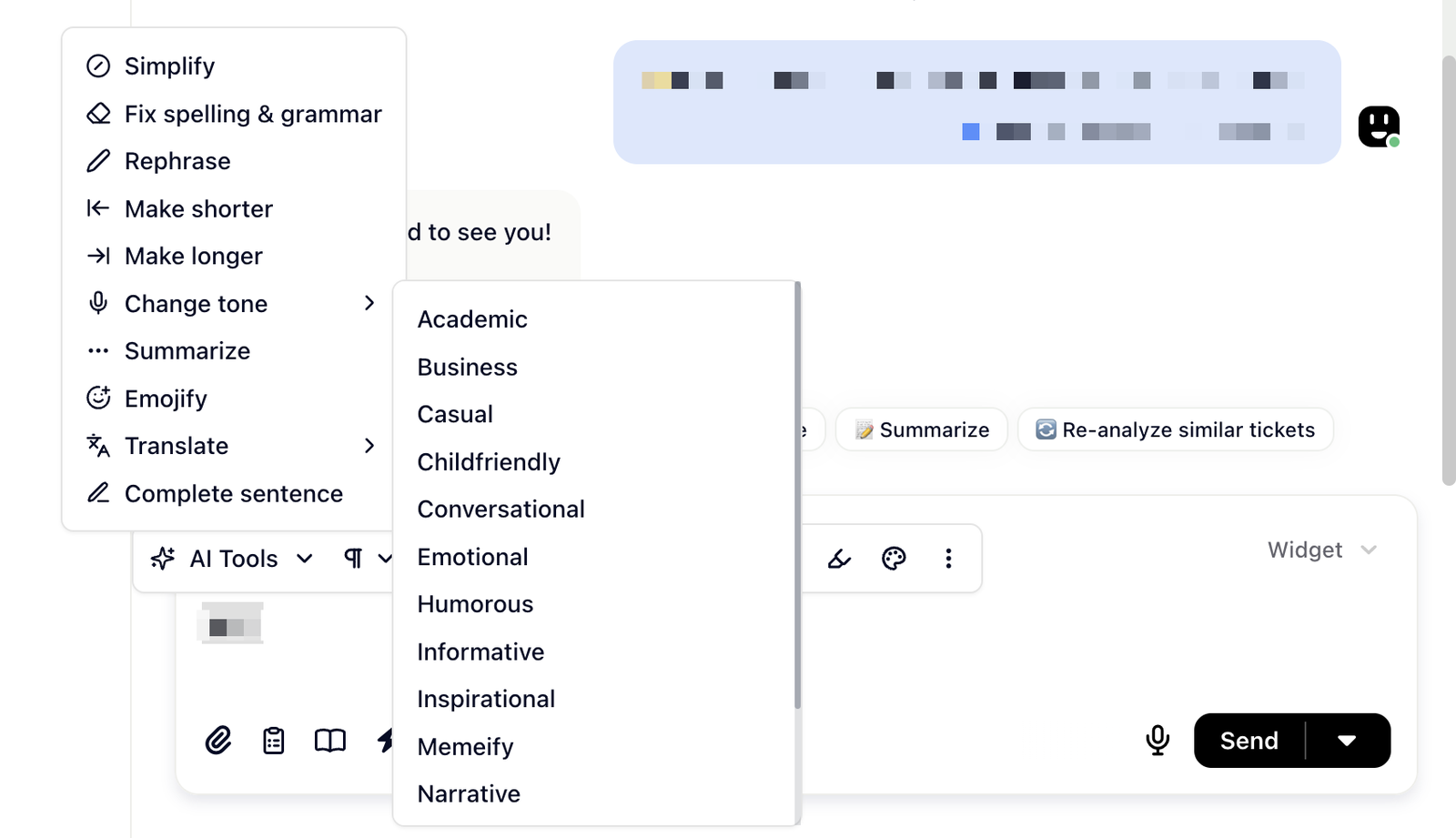The image size is (1456, 838).
Task: Expand the Send button options arrow
Action: tap(1347, 741)
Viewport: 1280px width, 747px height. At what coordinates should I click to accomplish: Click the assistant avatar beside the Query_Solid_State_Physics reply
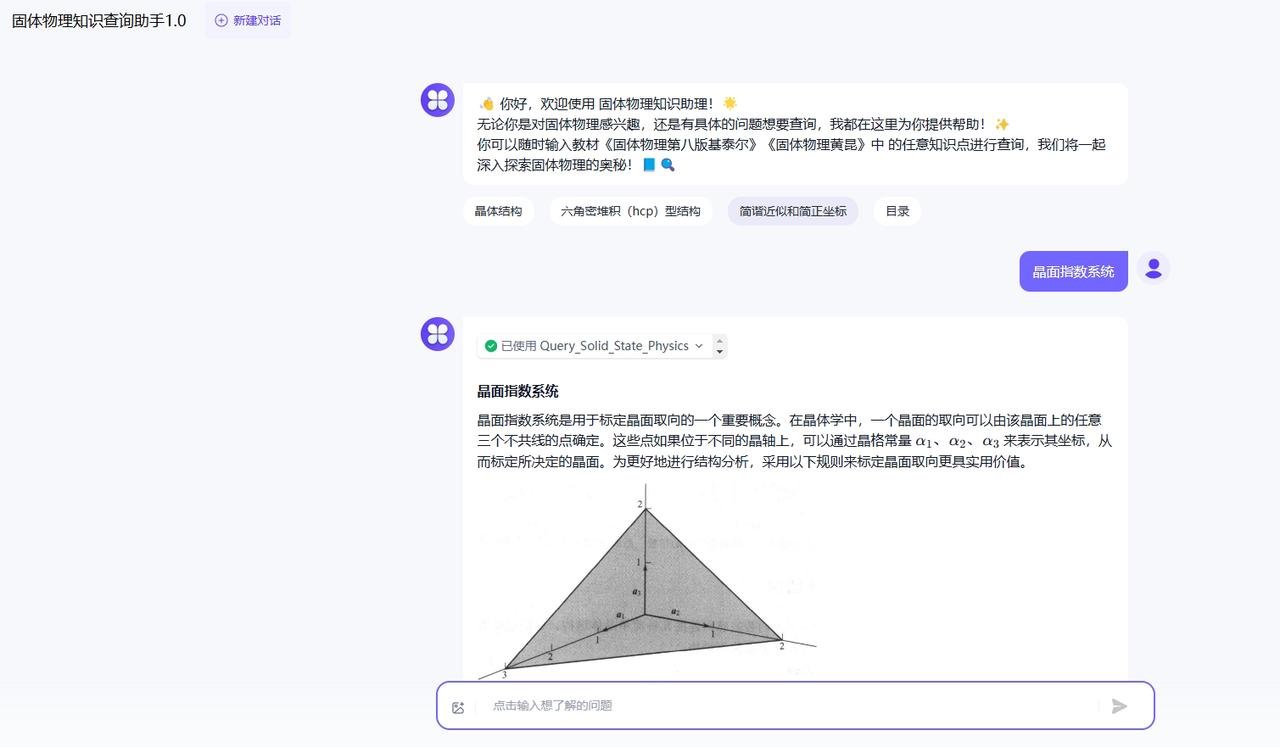tap(437, 334)
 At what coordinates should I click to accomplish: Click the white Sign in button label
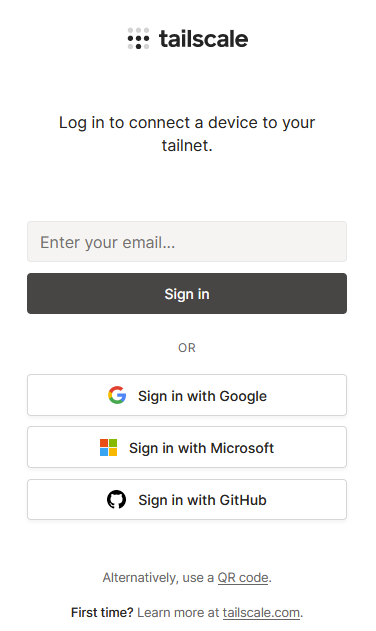click(187, 294)
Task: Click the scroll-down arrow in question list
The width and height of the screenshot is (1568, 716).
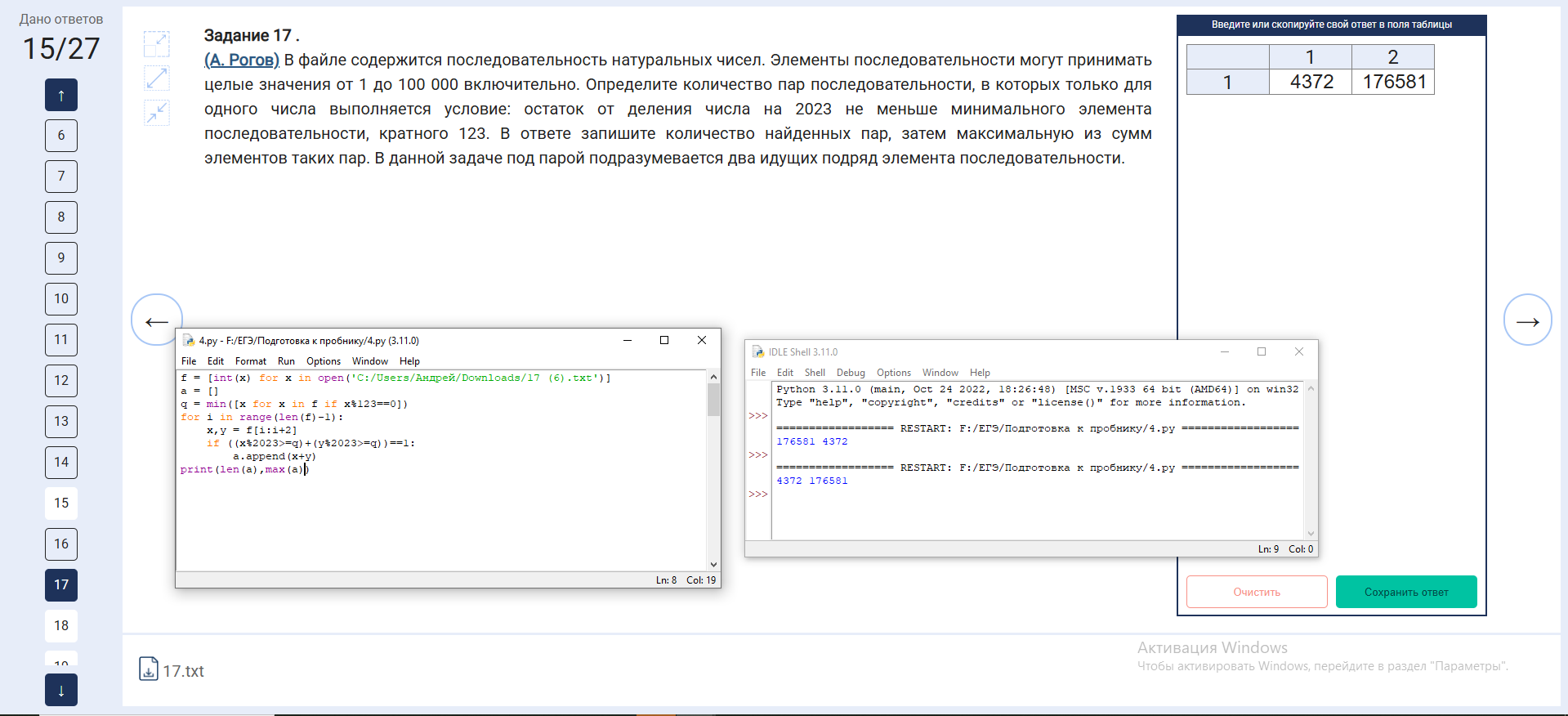Action: [61, 690]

• • •

◆ **Work to be completed**: All lines from the one with "Viewport: 1280px width, 747px" through the end of the records above must be reproduced exactly, both ends included, and the pictures must be left out.

◆ **Answer to this problem**:
Viewport: 1280px width, 747px height. At what coordinates should I click to accomplish: Click the assistant avatar beside the Query_Solid_State_Physics reply
tap(437, 334)
 At what coordinates should I click to accomplish: Click the white Sign in button label
click(187, 294)
Task: Click the scroll-down arrow in question list
The width and height of the screenshot is (1568, 716).
Action: [61, 690]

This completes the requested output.